Kinfu for Google Tango devkit
30 May 2016 | Programming
I have been playing with Google's Project Tango devkit recently.
Although Tango (or at least the current tablet) is more oriented towards scanning house-scale areas, I have been experimenting with smaller scale scanning to get a 3D model of humans. Tango uses optical features and its IMU to determine camera orientation. Although this works quite well in most cases, it does suffer from drift and that’s a bit of a problem to get good precision point clouds.
For example, that is the raw tango point cloud for a scan. You can clearly see the drift in the front view (left image).
To solve this, I implemented (inspired by the open source PCL implementation) the kinect fusion algorithm from Newcombe et al. It’s currently a Python/C/OpenCL implementation, so it’s not running on the tablet.

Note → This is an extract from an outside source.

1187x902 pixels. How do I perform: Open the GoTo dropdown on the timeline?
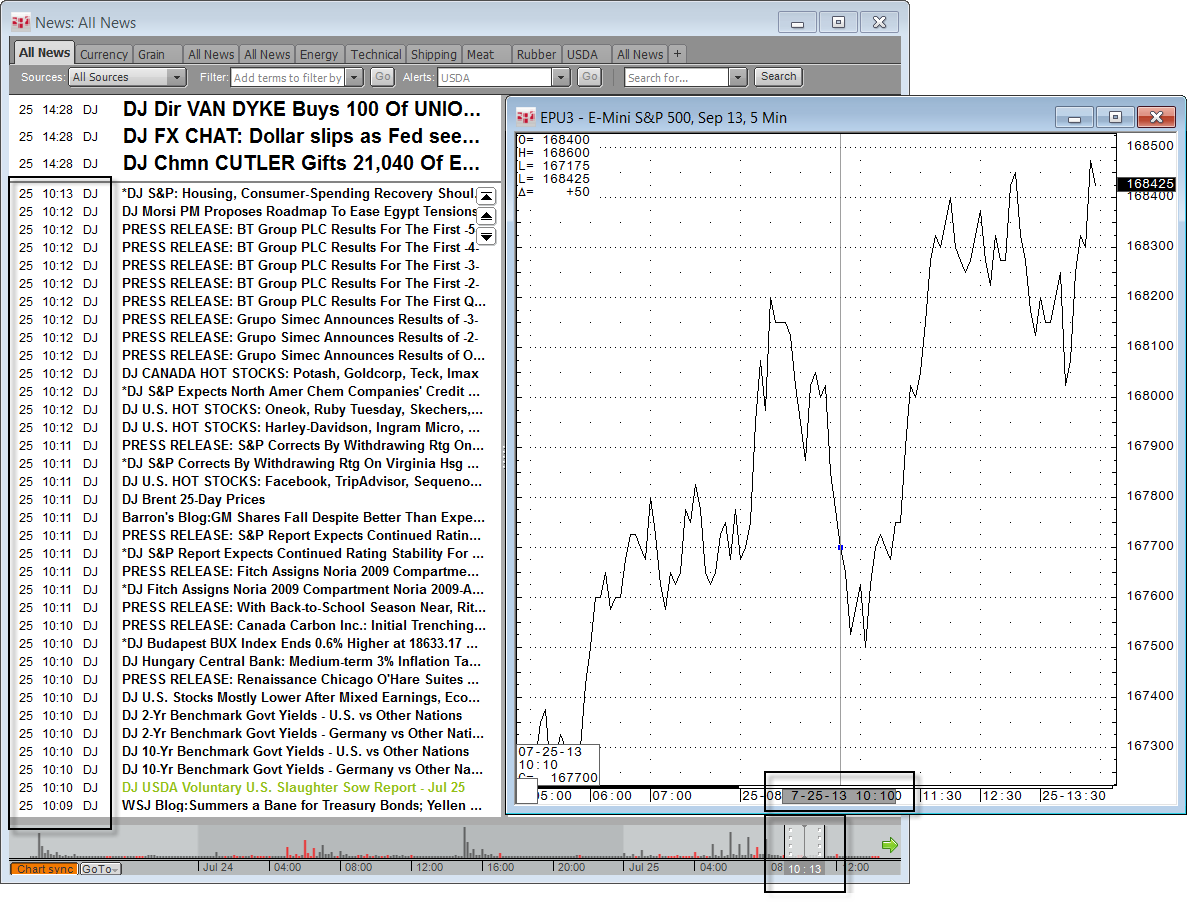pos(100,869)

Here is the resulting point cloud after kinect fusion. As you can see, the drift has been mostly corrected, although there are still some problems on the arms.

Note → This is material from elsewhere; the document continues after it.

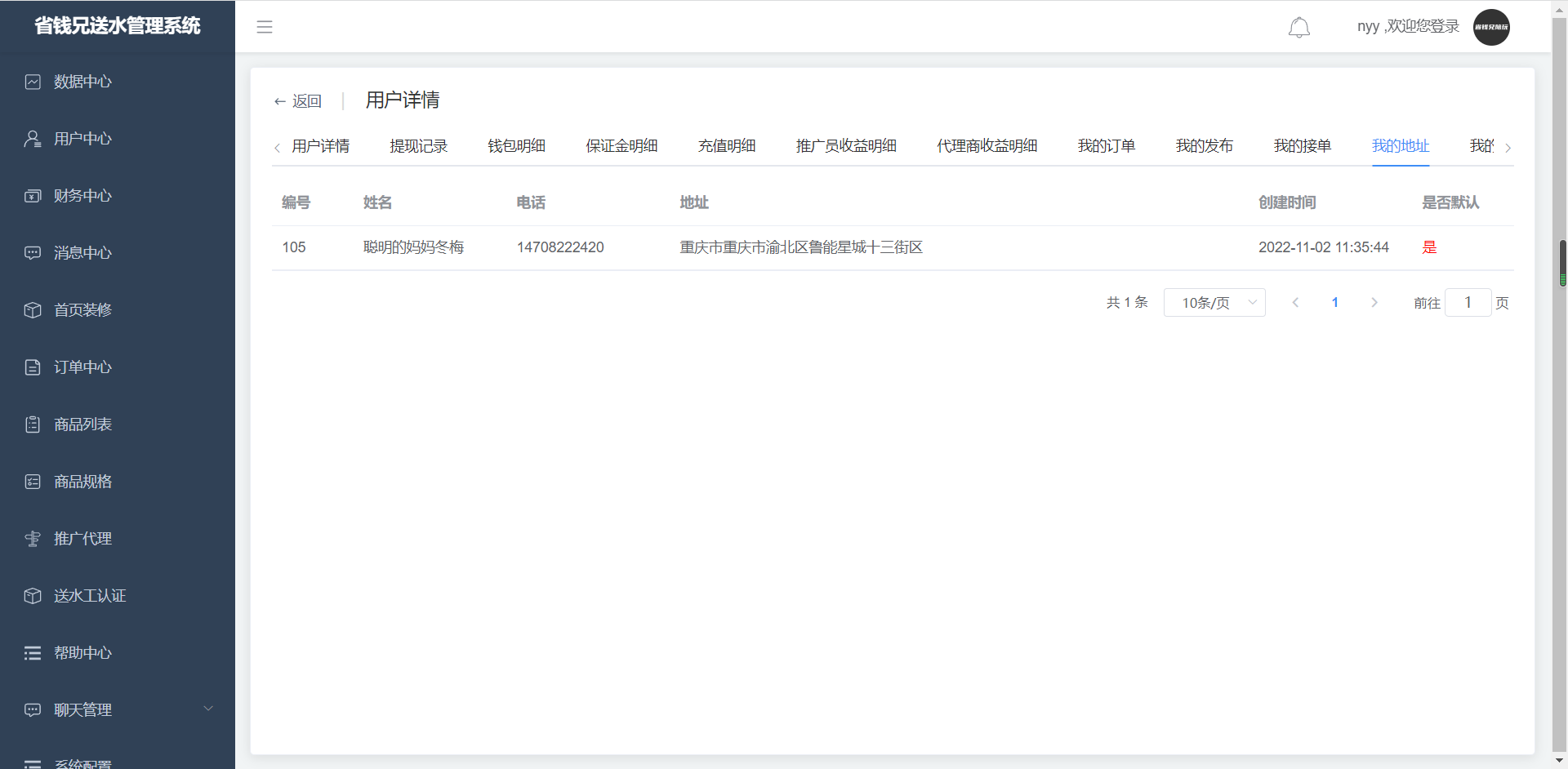The height and width of the screenshot is (769, 1568).
Task: Click the 返回 back link
Action: pos(298,101)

We can also mesh the kinect fusion volume :
If you’re interested in the inner workings, here is a video of log plots to verify everything is working correctly. You can see the input color map, the input depth map, the raycasted depth from the kinfu volume, the raycasted color and normal maps. I still have an issue with my ray skipping algorithm that creates some holes in the raycast, but this should be fixed soon.